The Lenten season includes several “Soul Saturdays,” marked by special services for the departed. It’s customary to bring a platter of Kolyva, made from boiled whole wheat kernels, which the priest blesses and which is then shared out among those present. The grains of wheat bring to mind Christ’s words “Unless a grain of wheat falls into the earth and dies, it remains alone; but if it dies, it bears much fruit” [Jn 12:24, ESV].
This year I decided to try my hand at Kolyva, and it came out pretty well, so I share the recipe here. There’s a wide range of national and family variants of the basic concept, ranging from stark piles of boiled wheat to elaborate cake-like confections. I hope this is a middle-of-the-road version.
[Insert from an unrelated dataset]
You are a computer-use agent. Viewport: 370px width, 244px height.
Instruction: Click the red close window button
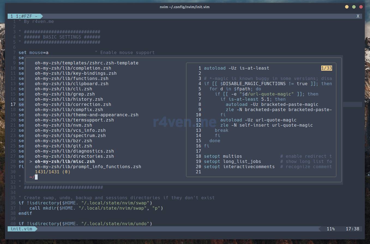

Whole wheat kernels aren’t usually sold in grocery stores. I ordered a five-pound bag of Palouse Brand wheat through Amazon, and was happy with it.
This is smaller than many recipes: it nicely filled a 1 1/2 – quart oval casserole.
Boiling the wheat is the only cooking in the recipe; the rest is just assembly.
Put 2 cups whole wheat kernels in a saucepan with 4–6 cups of water and about 1 tsp salt. Bring to a boil, reduce the heat, and simmer until some of the kernels begin to split open; then simmer a while longer, until the kernels are soft, not chewy. This will probably take more than an hour. I’m told you can speed up the process by soaking the wheat overnight before cooking it.
Drain the wheat. Put it in a large mixing bowl and stir in:
- 2 Tbsp sesame seeds
- 6 oz. finely-chopped nuts (I used cashews & pecans)
- 1 tsp cinnamon
- 1/2 cup raisins
- 1/2 cup honey
In other recipes, I’ve seen cocoa powder, star anise, etc. listed as ingredients; suit yourself.
Arrange the mixture in a casserole or cake pan, or mound it neatly on a platter.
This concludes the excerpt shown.